Compléter le formulaire
Le premier échange rassemble les informations utiles : activité, forme juridique, assujettissement TVA, nombre de comptes, volume approximatif de mouvements et services recherchés. Ce cadrage permet de vérifier que le dossier entre dans l’offre standard et de préparer un tarif cohérent.
Créer l’environnement de travail
Après validation du périmètre et des conditions, Apex prépare l’environnement client et les outils nécessaires. Cette étape doit être terminée avant de commencer les échanges réguliers de pièces.
Le canal officiel, les accès et les règles de classement sont confirmés afin d’éviter les documents répartis entre plusieurs messageries ou dossiers.
Transmettre les documents
Vous transmettez les relevés bancaires, factures et justificatifs correspondant aux mouvements. Une écriture correspond à une ligne du relevé bancaire pour le calcul du volume facturé.
La liste exacte des pièces attendues dépend du dossier. Elle doit être confirmée avant le démarrage plutôt que supposée à partir d’une checklist générique.
Suivre les éléments manquants
Apex contrôle les informations reçues, rapproche les mouvements et signale les éléments qui demandent une pièce ou une explication. Cette étape est importante pour traiter la comptabilité au fil de l’année au lieu de reporter toutes les questions au bouclement.
L’utilisation de Bexio avec une fiduciaire peut faciliter ce suivi, mais l’outil ne remplace pas la qualité des informations transmises.

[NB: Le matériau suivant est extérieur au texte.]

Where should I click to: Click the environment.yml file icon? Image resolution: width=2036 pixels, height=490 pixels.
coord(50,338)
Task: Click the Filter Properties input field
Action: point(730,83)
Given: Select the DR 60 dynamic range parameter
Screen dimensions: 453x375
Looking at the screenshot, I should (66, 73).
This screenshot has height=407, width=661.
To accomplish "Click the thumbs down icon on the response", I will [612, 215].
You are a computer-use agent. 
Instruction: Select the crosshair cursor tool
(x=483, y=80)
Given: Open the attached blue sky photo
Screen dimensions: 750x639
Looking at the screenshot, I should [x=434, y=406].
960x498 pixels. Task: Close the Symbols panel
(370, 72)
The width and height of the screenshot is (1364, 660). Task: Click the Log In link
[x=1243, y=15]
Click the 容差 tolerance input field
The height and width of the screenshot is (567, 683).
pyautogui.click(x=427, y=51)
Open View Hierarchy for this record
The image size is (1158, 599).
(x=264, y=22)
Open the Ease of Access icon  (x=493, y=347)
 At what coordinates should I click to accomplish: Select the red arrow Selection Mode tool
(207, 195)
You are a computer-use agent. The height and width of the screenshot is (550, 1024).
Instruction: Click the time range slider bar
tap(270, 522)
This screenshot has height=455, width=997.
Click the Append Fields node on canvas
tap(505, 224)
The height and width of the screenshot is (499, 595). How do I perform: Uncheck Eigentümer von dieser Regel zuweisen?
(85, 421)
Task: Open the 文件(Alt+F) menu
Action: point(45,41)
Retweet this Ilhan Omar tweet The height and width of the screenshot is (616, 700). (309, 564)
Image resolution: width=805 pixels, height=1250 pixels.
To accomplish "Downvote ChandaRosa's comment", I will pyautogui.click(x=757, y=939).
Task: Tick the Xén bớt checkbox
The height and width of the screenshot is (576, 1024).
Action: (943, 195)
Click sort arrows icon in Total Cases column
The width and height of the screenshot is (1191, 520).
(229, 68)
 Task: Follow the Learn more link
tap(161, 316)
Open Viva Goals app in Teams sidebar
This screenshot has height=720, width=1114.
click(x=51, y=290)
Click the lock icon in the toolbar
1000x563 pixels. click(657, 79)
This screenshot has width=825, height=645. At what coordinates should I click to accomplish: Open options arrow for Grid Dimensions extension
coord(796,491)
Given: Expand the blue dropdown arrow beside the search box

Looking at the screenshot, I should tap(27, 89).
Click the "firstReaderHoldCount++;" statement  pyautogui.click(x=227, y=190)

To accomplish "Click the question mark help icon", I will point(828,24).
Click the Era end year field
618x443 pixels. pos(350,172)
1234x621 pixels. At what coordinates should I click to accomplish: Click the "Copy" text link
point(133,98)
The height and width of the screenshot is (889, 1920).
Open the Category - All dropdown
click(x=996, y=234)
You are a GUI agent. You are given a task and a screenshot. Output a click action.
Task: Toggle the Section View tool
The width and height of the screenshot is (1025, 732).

Valider le démarrage et le traitement
Lorsque le dossier est complet, Apex confirme le périmètre et peut lancer le traitement mensuel. Les opérations inhabituelles, les choix fiscaux ou les éléments qui demandent une décision restent soumis à une validation humaine.
Le client conserve ainsi une vue claire sur ce qui a été reçu, ce qui manque et ce qui doit encore être décidé.
Maintenir un rythme régulier
Une collaboration efficace repose sur quelques habitudes :
- transmettre les pièces selon la cadence convenue ;
- répondre aux demandes de précision ;
- signaler rapidement un changement d’activité, de banque ou de TVA ;
- anticiper les opérations exceptionnelles ;
- vérifier les échéances communiquées.
Ce rythme réduit les corrections tardives et rend le coût de la fiduciaire plus prévisible.